Lettre ouverte publiée dans Le Devoir, le 9 décembre 2023.
75 ans, plusieurs rides, mais toujours pertinente
Alexandra Pierre, présidente de la Ligue des droits et libertés
Diane Lamoureux, membre du conseil d’administration.
Il y a 75 ans, le 10 décembre 1948, l’Assemblée générale des Nations unies adoptait la Déclaration universelle des droits de l’homme (DUDH), un texte unique en son genre dans la mesure où il fait place à plusieurs traditions juridiques et politiques. Outre des personnes originaires de pays anglo-saxons et de la France, on retrouve parmi les rédacteurs des représentants de la Chine, de Haïti, du Liban, du Chili et de l’URSS ; signe des temps, une seule femme participe au comité de rédaction.
Le texte reconnaît non seulement les droits civils et politiques, mais également les droits économiques et sociaux ; cette Déclaration est ambitieuse puisqu’elle ne vise rien de moins que de faire faire un bond en avant à une humanité qui sort de la Deuxième Guerre mondiale et de l’Holocauste.
Son préambule s’ouvre de la façon suivante : « Considérant que la reconnaissance de la dignité inhérente à tous les membres de la famille humaine et de leurs droits égaux et inaliénables constitue le fondement de la liberté, de la justice et de la paix dans le monde. » Il est fait état de la nécessité de libérer les êtres humains de la terreur et de la misère. De plus, son article 28 précise que « Toute personne a droit à ce que règne, sur le plan social et sur le plan international, un ordre tel que les droits et libertés énoncés dans la présente Déclaration puissent y trouver plein effet ». En outre, elle enjoint aux États l’obligation de protéger et de promouvoir les droits qui y sont énoncés.
Un outil indispensable
On pourrait penser qu’en cette fin 2023, dans une conjoncture marquée par un autre affrontement israélo-palestinien, l’élection de leaders populistes aux Pays-Bas et en Argentine, la participation de partis d’extrême droite à plusieurs gouvernements de l’Union européenne et la réduction du nombre de pays que l’on peut qualifier de démocraties, une telle Déclaration ne vaut pas plus que le papier sur lequel elle est écrite. La Ligue des droits et libertés, qui fête elle-même ses 60 ans, pense plutôt qu’elle est à la fois le résultat des luttes sociales des siècles qui l’ont précédée et un outil indispensable pour les mouvements qui, encore aujourd’hui, revendiquent la justice et la dignité pour toutes et tous.

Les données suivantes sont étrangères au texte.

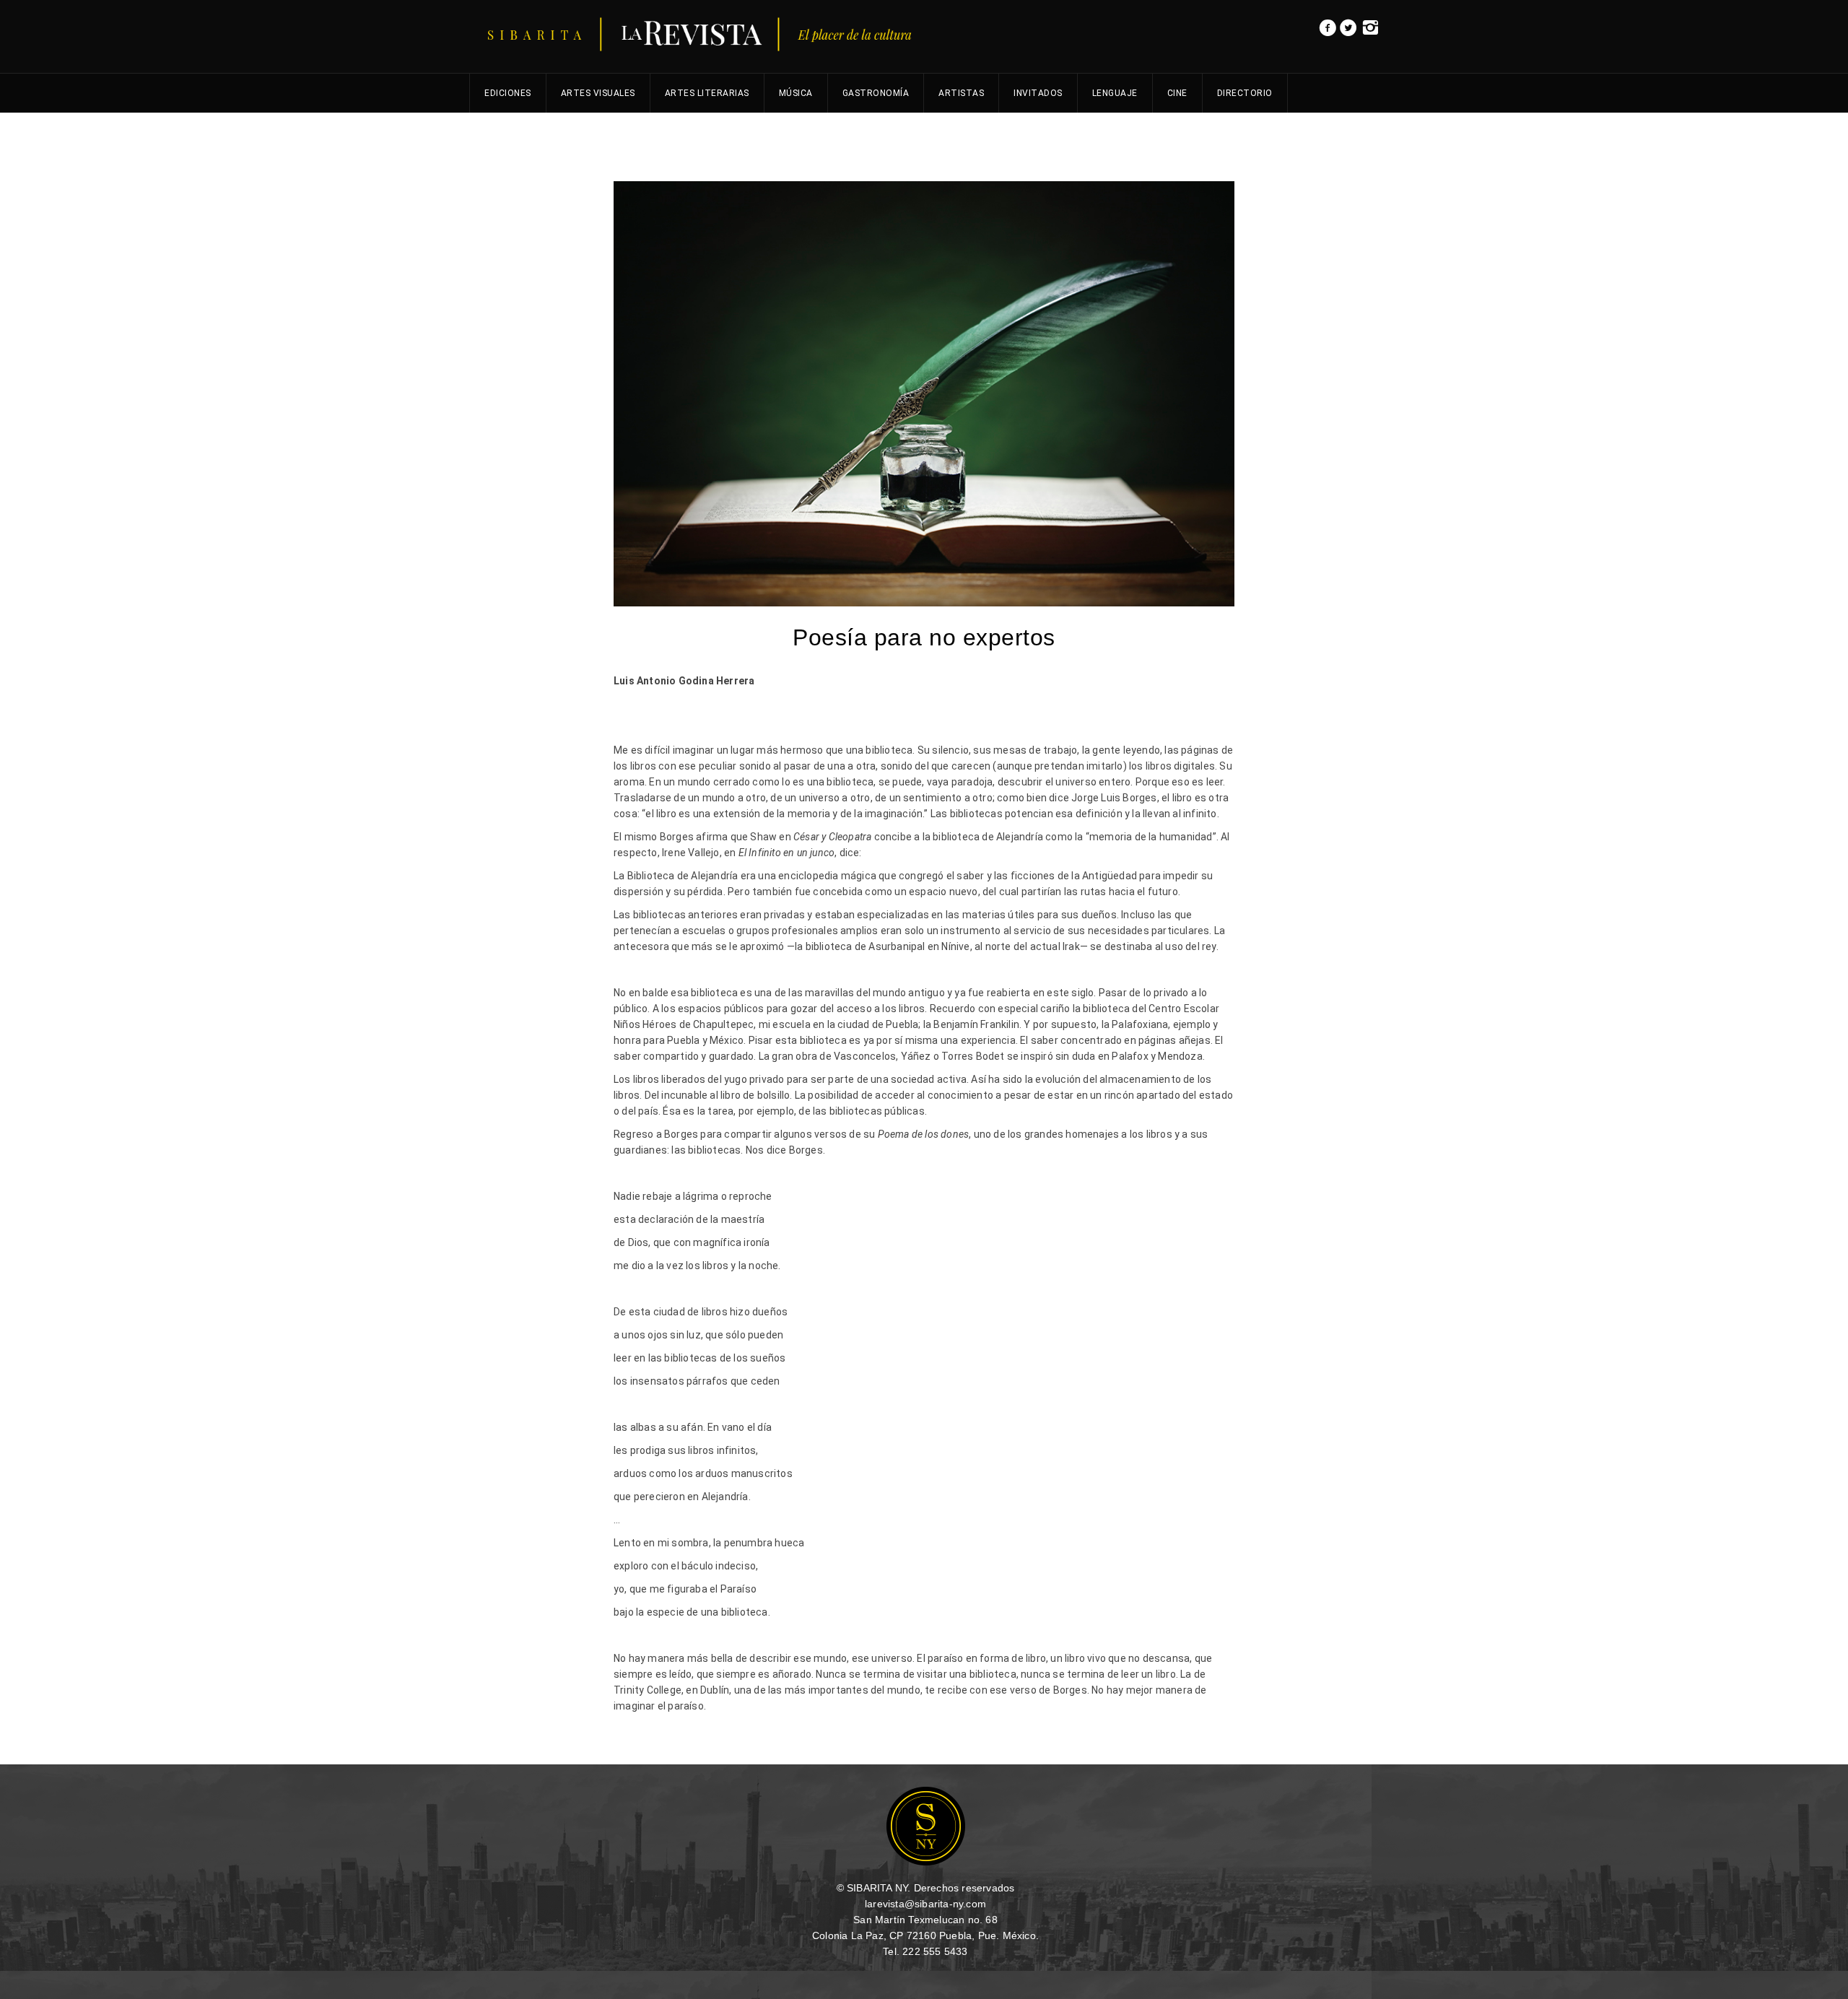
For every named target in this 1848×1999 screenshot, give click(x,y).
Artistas (961, 93)
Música (796, 93)
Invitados (1038, 93)
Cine (1177, 93)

Car les droits humains ont une longue histoire qui s’enracine dans les luttes, contre l’esclavage, contre l’exploitation, contre la colonisation, pour la démocratie, pour n’en nommer que quelques-unes. Et depuis sa proclamation, la DUDH et les divers instruments de droits humains de l’ONU ont servi d’assise à des mouvements pour les droits des femmes, des LGTBQ+, des personnes en situation de handicap, des peuples colonisés, des personnes racisées, de même que pour la protection de l’environnement. Là encore la liste est loin d’être exhaustive.
Les menaces actuelles
Trois grandes menaces pèsent aujourd’hui sur le système international des droits humains que la DUDH a commencé à établir. La première concerne la mondialisation économique, qui réduit les êtres humains à leur dimension d’Homo oeconomicus, fragilise les services publics et favorise l’internationalisation du capital alors qu’elle freine la libre circulation des personnes.
La deuxième est la faiblesse du système international représenté par l’ONU, qui dépend trop largement des États membres pour faire respecter ses principes et ses décisions ; on a pu en prendre la mesure récemment lorsque l’appel du secrétaire général de l’ONU à un cessez-le-feu à Gaza est ignoré par le gouvernement israélien.
La troisième de ces menaces, c’est la montée de mouvements réactionnaires et populistes qui refusent de reconnaître « la dignité inhérente à tous les membres de la famille humaine et de leurs droits égaux et inaliénables ». Pensons au phénomène Trump et à ses émules comme Bolsonaro ou Milei et à leurs discours qui combinent éloge du capital, misogynie, homophobie et racisme. Plus près de nous, pensons au nationalisme identitaire qui s’épanouit au Québec et repose sur un clivage entre « nous » et « eux » tout en remettant en cause des libertés fondamentales au nom de la « défense de la nation » et de ses « valeurs ».
Ce 75e anniversaire de la DUDH nous permet de saisir ce qui a été accompli et ce qui reste à faire. Car les droits humains, s’ils ne sont pas fermement défendus, risquent d’être réduits à néant. C’est pourquoi nous avons besoin d’organismes indépendants pour promouvoir, défendre et élargir les droits humains et rappeler inlassablement aux gouvernements leurs engagements en cette matière.